* _Selection_:

##############################

'. . . as when iron is drawn to a magnet, camphor is sucked into hot air, crystal lights up in the Sun, sulfur and a volatile liquid are kindled by flame, an empty eggshell filled with dew is raised towards the Sun . . .'
This rich, fascinating anthology of the western magical tradition stretches from its roots in the wizardry of the Old Testament and the rituals of the ancient world, through writers such as Thomas Aquinas, John Milton, John Dee and Matthew Hopkins, and up to the tangled, arcane beginnings of the scientific revolution. Arranged historically, with commentary, this book includes incantations, charms, curses, Golems, demons and witches, as well as astrology, divination and alchemy, with some ancient and medieval works which were once viewed as too dangerous even to open.
Selected and translated with an introduction and notes by Brian Copenhaver
Brian P. Copenhaver is Distinguished Professor Emeritus of Philosophy and History at the University of California, Los Angeles, where he directed the Center for Medieval and Renaissance Studies. He is a member of the American Academy of Arts and Sciences, editor of History of Philosophy Quarterly, past president of the Journal of the History of Philosophy, and on the boards of Harvard’s I Tatti Renaissance Library and the Italian Istituto Nazionale di Studi sul Rinascimento. He has received fellowships from the Guggenheim and Getty foundations and has authored many books, including Hermetica, The Book of Magic, and Magic in Western Culture.

##############################

* _What you are asked to do_: According to the book description above, who selected and translated the anthology?

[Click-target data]
##############################

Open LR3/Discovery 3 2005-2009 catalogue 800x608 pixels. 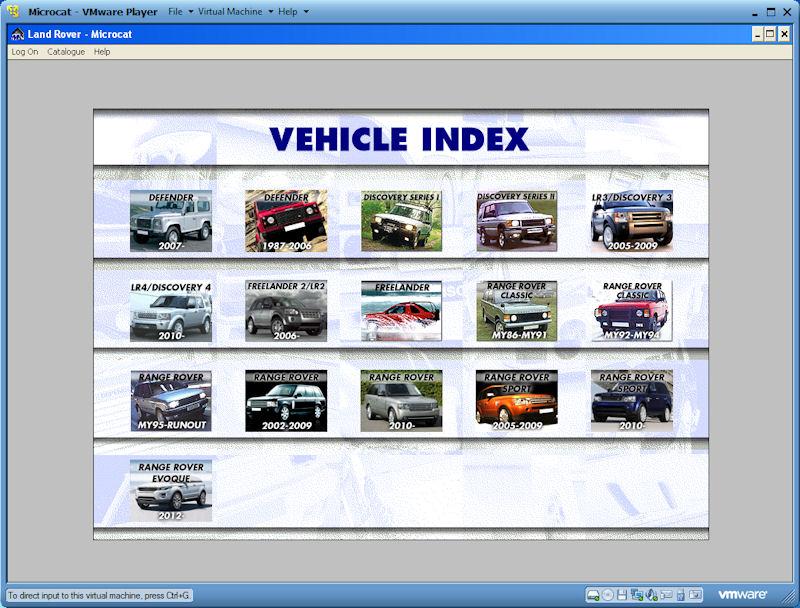click(631, 221)
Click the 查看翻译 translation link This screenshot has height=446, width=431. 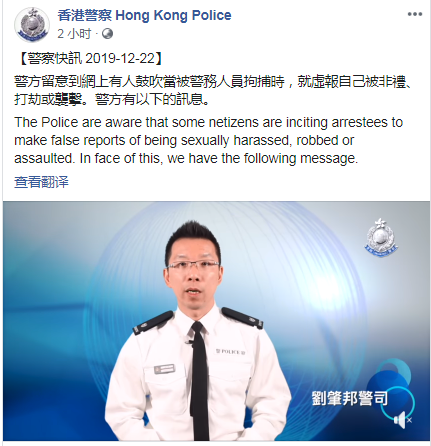(x=41, y=182)
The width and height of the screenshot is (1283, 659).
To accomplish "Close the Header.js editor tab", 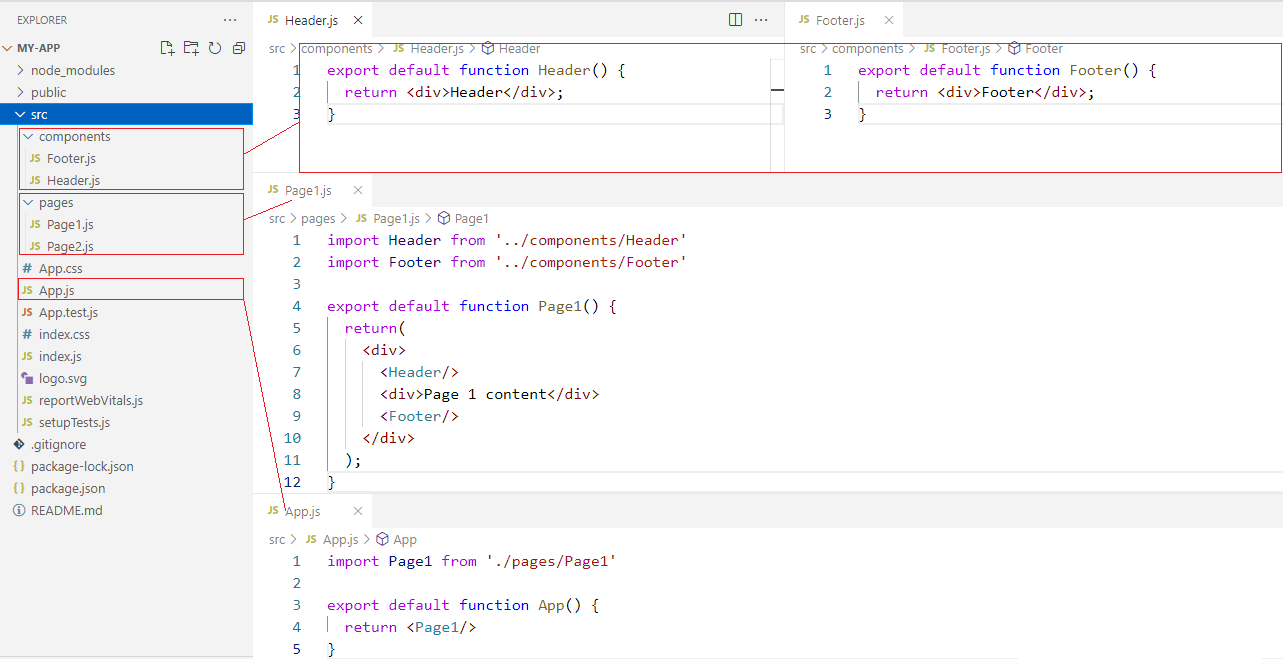I will point(358,20).
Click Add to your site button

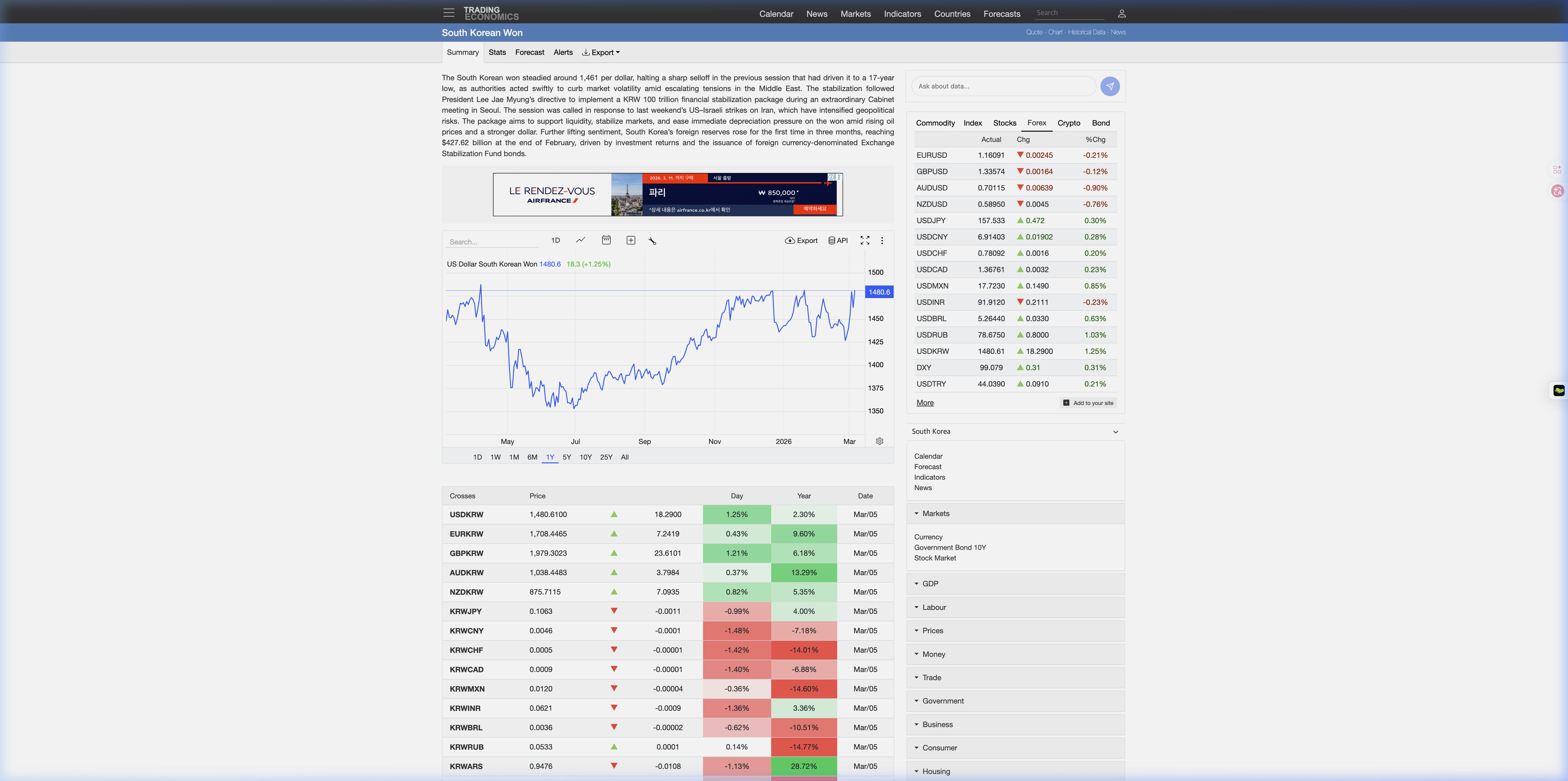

##############################

* _Full output_: Brian Copenhaver.